Le contexte de création (1926-1927)

Le succès du Type 35 posait un problème à Ettore Bugatti. Cette machine de Grand Prix dominait les circuits européens, mais son prix la réservait aux écuries officielles et aux pilotes les plus fortunés. Les amateurs de course, pourtant nombreux dans les années 1920, se trouvaient exclus de la compétition automobile de prestige.

Bugatti a compris qu’il existait un marché pour une voiture moins chère, mais toujours compétitive. L’idée était simple : proposer une voiture de course accessible qui conserverait l’ADN Bugatti sans ruiner ses acheteurs. C’est dans cet esprit qu’est né le Type 37 en 1926, suivi rapidement de sa version suralimentée, le Type 37A.

La recette technique : emprunter le meilleur

La philosophie du Type 37A reposait sur un principe intelligent. Plutôt que de tout concevoir de zéro, Bugatti a combiné ce qui fonctionnait déjà parfaitement. Le châssis, la suspension et le système de freinage provenaient directement du Type 35, la référence en matière de tenue de route et de fiabilité.

Pour le moteur, la marque s’est tournée vers le Type 40, une voiture de tourisme élégante équipée d’un quatre cylindres de 1,5 litre. Ce moteur, plus petit et moins coûteux que le huit cylindres du Type 35, permettait de réduire considérablement le prix final tout en conservant des performances honorables.

Le résultat était une voiture légère, maniable et rapide, capable de rivaliser avec des machines bien plus puissantes grâce à son poids plume d’environ 700 kg. Sur les circuits sinueux européens, ce compromis s’avérait redoutable.

Type 37 vs Type 37A : la différence qui change tout

Le Type 37 atmosphérique

La version de base, le Type 37, embarquait un moteur atmosphérique développant environ 60 chevaux. Pour l’époque, c’était déjà respectable. Ce modèle permettait aux pilotes amateurs de s’engager dans des courses régionales et de se mesurer à des concurrents de leur catégorie.

La voiture était vive, précise et relativement fiable. Son quatre cylindres montait facilement à 5000 tours par minute, une prouesse technique pour 1926. Mais Bugatti savait qu’il pouvait aller plus loin.

Le Type 37A suralimenté

L’ajout d’un compresseur Roots a transformé le Type 37 en véritable bête de course. La puissance grimpait à 80-90 chevaux selon les réglages, soit une augmentation de près de 50%. Ce surplus de puissance changeait radicalement le caractère de la voiture.

En course, la différence se ressentait immédiatement. Les accélérations devenaient plus franches, les dépassements plus faciles, et la vitesse de pointe atteignait les 200 km/h (125 mph). Le Type 37A pouvait désormais rivaliser avec des voitures bien plus grosses et théoriquement plus puissantes, notamment grâce à son excellent rapport poids-puissance.

Le compresseur émettait également ce sifflement caractéristique qui annonçait l’arrivée d’une Bugatti bien avant qu’elle n’apparaisse dans les virages. Ce son est devenu l’une des signatures acoustiques les plus reconnaissables du sport automobile des années 1920.

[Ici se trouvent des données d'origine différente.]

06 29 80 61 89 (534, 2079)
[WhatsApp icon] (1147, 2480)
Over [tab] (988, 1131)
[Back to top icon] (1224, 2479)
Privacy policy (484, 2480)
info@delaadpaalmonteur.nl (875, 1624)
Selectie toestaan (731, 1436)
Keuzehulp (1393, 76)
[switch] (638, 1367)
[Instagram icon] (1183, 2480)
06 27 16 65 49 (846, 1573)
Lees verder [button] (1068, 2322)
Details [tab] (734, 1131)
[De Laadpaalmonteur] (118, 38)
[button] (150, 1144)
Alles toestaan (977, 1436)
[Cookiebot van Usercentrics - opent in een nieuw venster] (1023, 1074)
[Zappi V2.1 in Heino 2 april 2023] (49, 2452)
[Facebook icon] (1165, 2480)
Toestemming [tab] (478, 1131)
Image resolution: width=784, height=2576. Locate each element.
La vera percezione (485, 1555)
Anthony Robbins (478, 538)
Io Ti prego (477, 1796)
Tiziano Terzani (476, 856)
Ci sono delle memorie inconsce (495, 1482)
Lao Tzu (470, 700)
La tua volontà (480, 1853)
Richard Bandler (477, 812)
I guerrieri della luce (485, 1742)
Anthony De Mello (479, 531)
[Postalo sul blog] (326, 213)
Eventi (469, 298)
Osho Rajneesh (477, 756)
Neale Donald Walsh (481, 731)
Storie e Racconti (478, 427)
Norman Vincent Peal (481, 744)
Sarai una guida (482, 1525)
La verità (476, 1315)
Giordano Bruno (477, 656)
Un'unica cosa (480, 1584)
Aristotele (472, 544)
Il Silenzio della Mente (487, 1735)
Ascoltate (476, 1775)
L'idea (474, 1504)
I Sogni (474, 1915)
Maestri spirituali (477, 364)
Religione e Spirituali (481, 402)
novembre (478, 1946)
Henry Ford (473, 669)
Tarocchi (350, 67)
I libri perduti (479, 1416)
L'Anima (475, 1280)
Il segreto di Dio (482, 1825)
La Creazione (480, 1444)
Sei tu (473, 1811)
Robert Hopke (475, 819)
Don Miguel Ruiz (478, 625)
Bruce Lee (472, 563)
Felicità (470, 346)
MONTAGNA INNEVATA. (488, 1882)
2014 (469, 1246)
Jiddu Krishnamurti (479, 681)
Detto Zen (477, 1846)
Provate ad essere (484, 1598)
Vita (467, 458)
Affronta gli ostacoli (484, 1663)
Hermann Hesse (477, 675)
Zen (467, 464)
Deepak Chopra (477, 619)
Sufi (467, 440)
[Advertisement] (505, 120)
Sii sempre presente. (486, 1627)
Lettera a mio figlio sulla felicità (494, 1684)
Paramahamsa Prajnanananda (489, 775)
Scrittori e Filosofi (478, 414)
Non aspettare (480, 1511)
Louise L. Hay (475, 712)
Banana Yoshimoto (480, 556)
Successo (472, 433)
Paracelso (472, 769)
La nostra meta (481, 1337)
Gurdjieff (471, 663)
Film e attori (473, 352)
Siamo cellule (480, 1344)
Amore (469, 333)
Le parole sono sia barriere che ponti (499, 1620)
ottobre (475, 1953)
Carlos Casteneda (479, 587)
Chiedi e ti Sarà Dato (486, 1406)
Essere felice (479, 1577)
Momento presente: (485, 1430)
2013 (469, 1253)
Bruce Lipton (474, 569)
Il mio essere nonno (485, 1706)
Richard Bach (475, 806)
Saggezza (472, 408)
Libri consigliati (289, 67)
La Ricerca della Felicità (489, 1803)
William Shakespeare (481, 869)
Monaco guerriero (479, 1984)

Caractéristiques techniques qui font la différence

Le moteur quatre cylindres de 1496 cc du Type 37A incarnait l’excellence technique Bugatti. Avec son arbre à cames en tête et ses trois soupapes par cylindre (deux à l’admission, une à l’échappement), il représentait ce qui se faisait de mieux en 1927. Cette configuration à trois soupapes améliorait le remplissage des cylindres et optimisait les performances, une innovation que peu de constructeurs maîtrisaient à l’époque.

Le compresseur Roots, positionné à l’avant du moteur, forçait l’air dans les cylindres sous une pression d’environ 0,7 bar. Simple mais efficace, ce système de suralimentation ne nécessitait pas d’entretien complexe et fonctionnait de manière fiable même dans les conditions extrêmes de la compétition. Contrairement aux turbocompresseurs modernes, il réagissait instantanément, sans temps de latence.

La transmission manuelle à quatre rapports était actionnée par un levier extérieur au châssis, typique des voitures de course de l’époque. Chaque passage de vitesse demandait de la précision, mais les pilotes appréciaient cette connexion directe avec la mécanique. L’embrayage multidisque en bain d’huile supportait sans broncher les départs lancés et les changements de rapport brutaux.

Les roues en aluminium à rayons constituaient l’une des signatures visuelles de Bugatti. Plus légères que les roues à rayons traditionnels en acier, elles réduisaient les masses non suspendues et amélioraient la tenue de route. Chaque roue intégrait un tambour de frein, une solution élégante qui simplifie la conception et améliore l’efficacité du freinage.

Le système de freinage à tambour sur les quatre roues avec câbles et compensation hydraulique permettait des arrêts puissants et progressifs. Pour une voiture capable de dépasser 200 km/h, disposer de freins efficaces n’était pas un luxe mais une nécessité absolue, surtout sur les circuits routiers de l’époque où les échappatoires n’existaient pas.

L’allumage par magnéto garantissait des étincelles puissantes et régulières sans dépendre d’une batterie capricieuse. En course, cette fiabilité faisait toute la différence entre terminer la course ou abandonner bêtement à cause d’un problème électrique. La magnéto Bosch équipant le Type 37A était réputée indestructible.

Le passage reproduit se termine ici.